Most students take GCSE Maths in year 11 (5th year) though it is becoming quite common for schools to enter students a year earlier in year 10.
Like all GCSEs, possible grades are A*, A, B, C, D, E, F and G.
The Three Tiers
There are 3 ‘tiers’ or levels of GCSE Maths; Foundation, Intermediate and Higher. Teachers will choose a tier for each student based on their ability in Maths and expected grades. Students are typically put into a class of other students intending to enter at the same tier.
Foundation Tier is for students who are expected to get below a grade C. Those on this tier can achieve overall grades D to G but the content is more accessible. For example, there is no Trigonometry or advanced Algebra.
Intermediate Tier possible grades range from B to E. The content includes most of the Foundation tier work plus some extra topics. If a student doesn’t achieve grade E they are given a grade U (rather than F or G).
Higher Tier is for the ablest Mathematicians and possible grades range from A* to C. Anything below grade C is given grade U. This fact often makes schools and students go for the Intermediate tier if they are not 100% certain of achieving above grade C. As well as making the highest grades possible, this tier is the best preparation for AS Maths and Sciences due to its increased emphasis on Algebra.
Most Universities will insist on students having a grade C or above in Maths (and English) for entry onto ANY of their courses. The grade C cut-off is also used for entry into certain professions such as nursing and teaching and many AS level subjects where Maths is involved.
Sixth Form and Further Education colleges usually offer re-sit Maths courses for those without a grade C or above – virtually all will offer the Intermediate tier to these students.
For AS Maths, many colleges will insist that students have done the Higher tier and hence been exposed to all the Algebra which is the foundation of AS Maths.
Assessment (Exams and Coursework)
Most students will sit the final exams in June but there is also a November opportunity. The November sitting is often used for re-sits by students who achieved a grade D in the summer exams.
There are 5 main exam boards but there is a lot of similarity in the schemes that they offer. The topics covered in a GCSE Maths course are pretty much the same whatever the exam board.

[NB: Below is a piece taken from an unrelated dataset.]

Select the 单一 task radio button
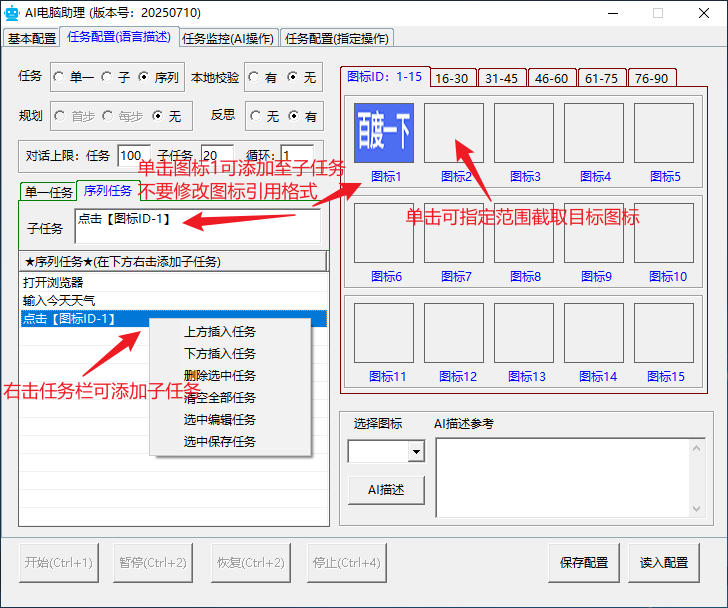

Modes of Study / Exam Boards
The main exam boards tend to offer two options; Linear or Modular schemes. Their ‘Specifications’ can be downloaded from their websites (addresses below).
Linear schemes are made up of two exam papers and some coursework. One of the exam papers is non-calculator and the other allows scientific calculators. The two papers are worth 40% each and the coursework is worth 20%. The exam papers are usually 2 hours long, or 90 minutes for the Foundation tier.

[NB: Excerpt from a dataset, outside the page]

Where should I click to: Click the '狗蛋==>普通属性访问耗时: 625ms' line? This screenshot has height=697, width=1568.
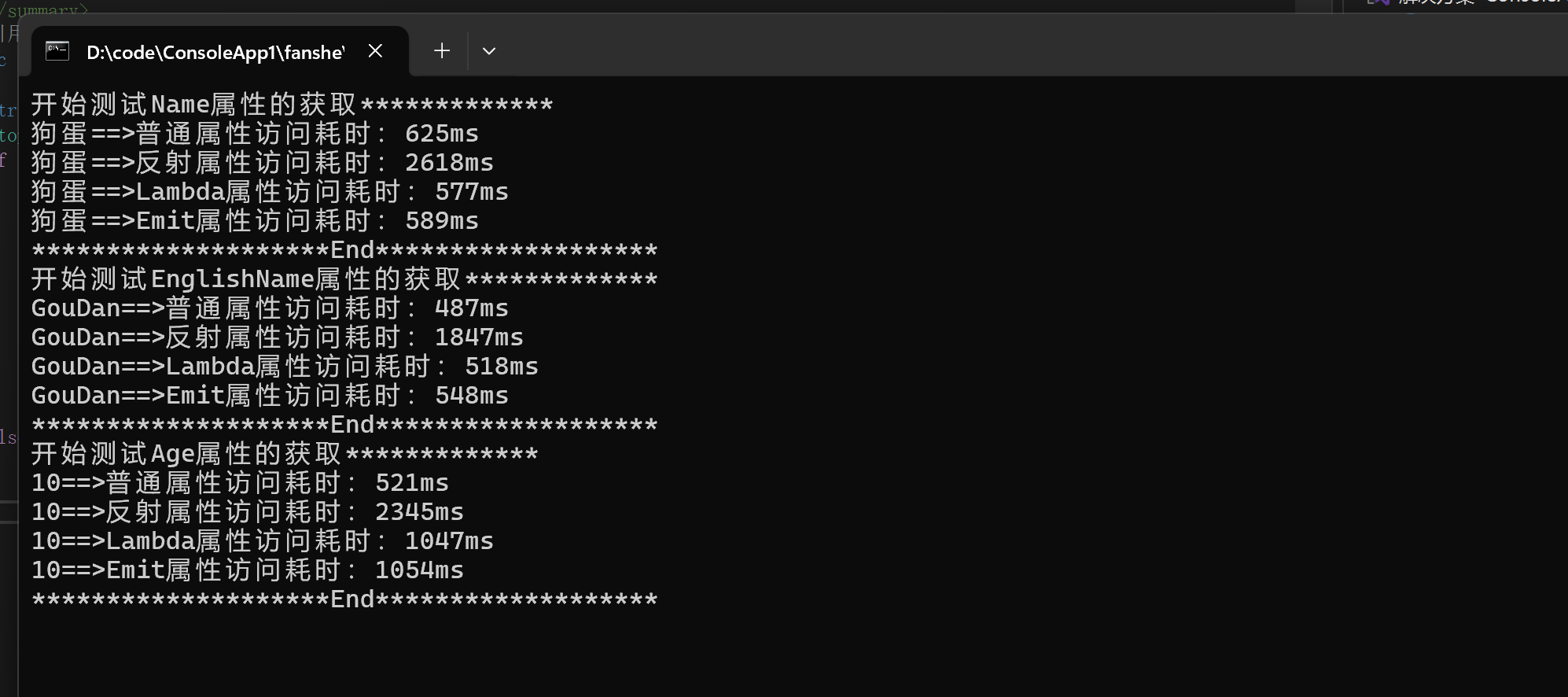(255, 134)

Modular schemes typically consist of more, shorter tests and exams some of which are taken before the end of the course and some (“Terminal”) exams at the usual June sitting. The test results obtained in the different modules are added to the results in the terminal exams and to the coursework marks to obtain a final grade. It is usually possible to re-sit tests if necessary. Coursework is still worth 20% of the final grade.